“Everything I Know I Learned in Kindergarten”… well.. not exactly. But the things I hear my ward Cam (5) spews out are certainly ahhmmmm interesting. He is in French Kindergarten, and when bored after playing Xbox for a couple of hours, he calls out to me and insists that I be audience to his playing the video games. I have been trying, more successfully each time, to show the boys that they don’t have to scream out loud to be heard. And that being rude and crude would not get them what they want. I can see huge changes in Cam these days, and so I reward such behavior with more attention. I used to cringe (well I still do) when he wants some company in the basement. It would mean that the clothes would have to wait to be folded, and food prep would be delayed indefinitely. But if that is what is gonna take to make this boy less abrasive, then be his audience I will be.
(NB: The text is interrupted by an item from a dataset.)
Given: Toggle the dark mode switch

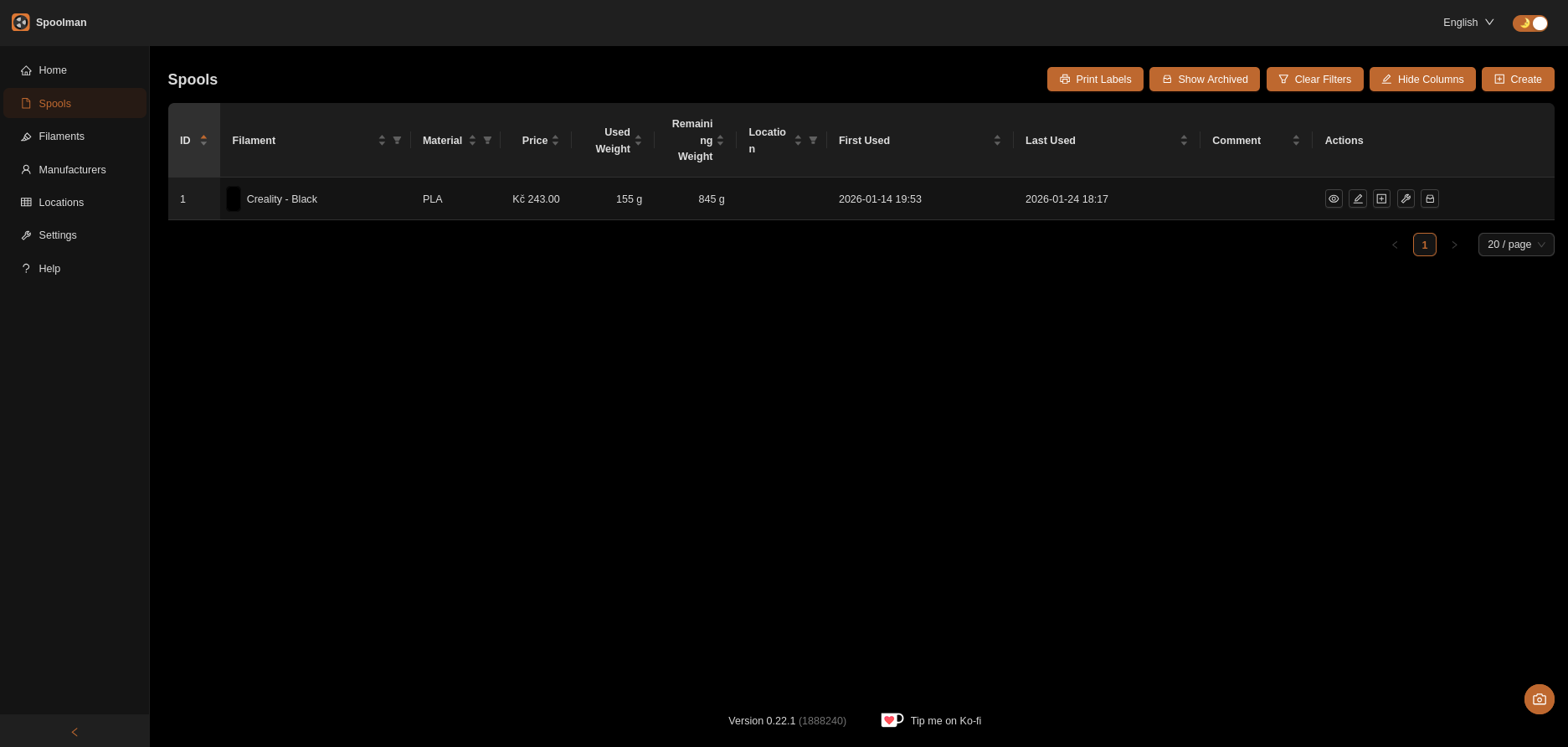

And the entire playroom has been rearranged in such a way that I could still see the TV while checking my email. And I do welcome the chance to sit down and relax. … and relish Cam’s comments. He’d say, “Ginee, tell me to stop when it reads Jabba’s Palace (Star Wars Game).” At 5, he doesn’t read huge words yet. Yet his vocabulary is so expansive, it’s amazing. Mediocre is a word I learned when I was 13 and I had to look up in the dictionary many times so I could remember it. It is one of Cam’s insulting words. The other words escape me now, and there are many other words he uses that I think are beyond the vocabulary of 5 year olds.
If it wouldn’t be so ridiculous to keep handy a pen and piece of paper every time when around C, I would. I should have just for laughs. I remember laughing out loud about his comment but I forgot now why I found it so funny. I should have logged it down. The first time he admitted he lied so he could get his older brother in trouble, his announcement was so pure and unnerving, it was so honest, I had trouble keeping my face straight.
Now he doesn’t command, he requests. Now he doesn’t scream his head off, just his neck. Now he doesn’t jolt Kyle, he chastises him gently. He now knows he can get his way me sometimes. He also knows that when I say something I expect him to get moving and I mean what I say. Now if only I could convince him that going to school without underwear is unacceptable, that time spent putting undergarments on is not a complete waste of time. The gregarious kid think it's funny to go “commando!”